WRITTEN INSTRUCTION:
Could you copy out, word for word, the lines from the one containing "Viewport: 1099px width, 425px height." through the one containing "the Politique d'entrée", leaving out the pictures?

ENTRIES PROVIDED:
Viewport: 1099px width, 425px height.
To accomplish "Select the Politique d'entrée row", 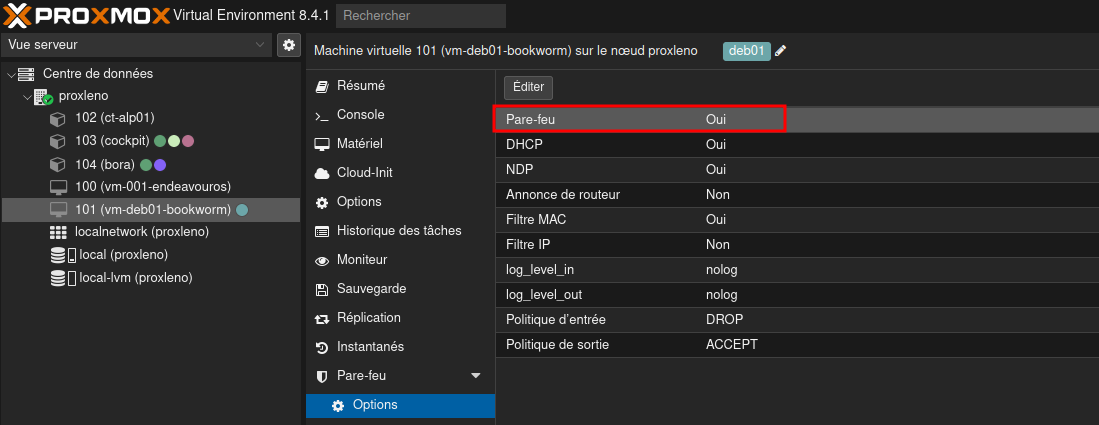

* * *

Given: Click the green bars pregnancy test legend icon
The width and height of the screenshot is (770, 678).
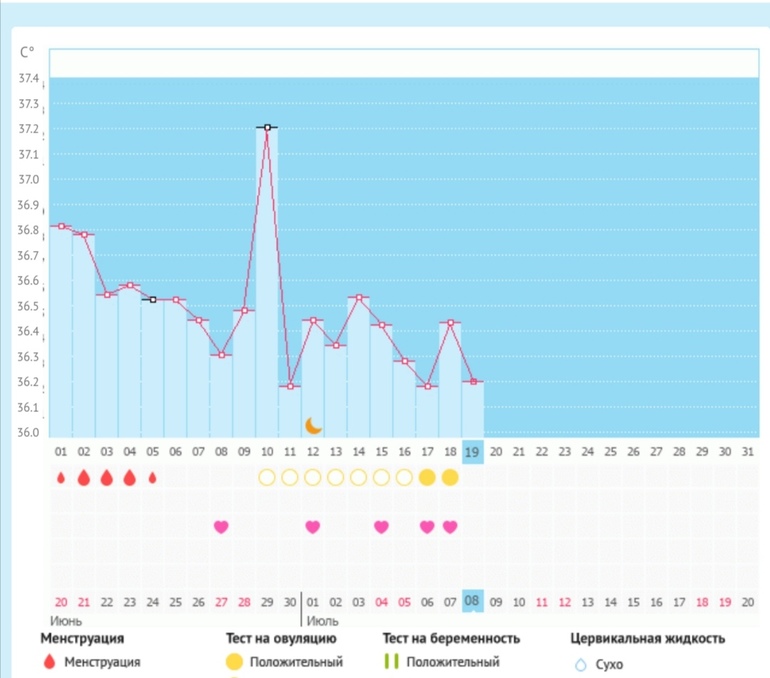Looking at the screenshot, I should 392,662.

WRITTEN SOLUTION:
Viewport: 1099px width, 425px height.
To accomplish "Select the Politique d'entrée row", 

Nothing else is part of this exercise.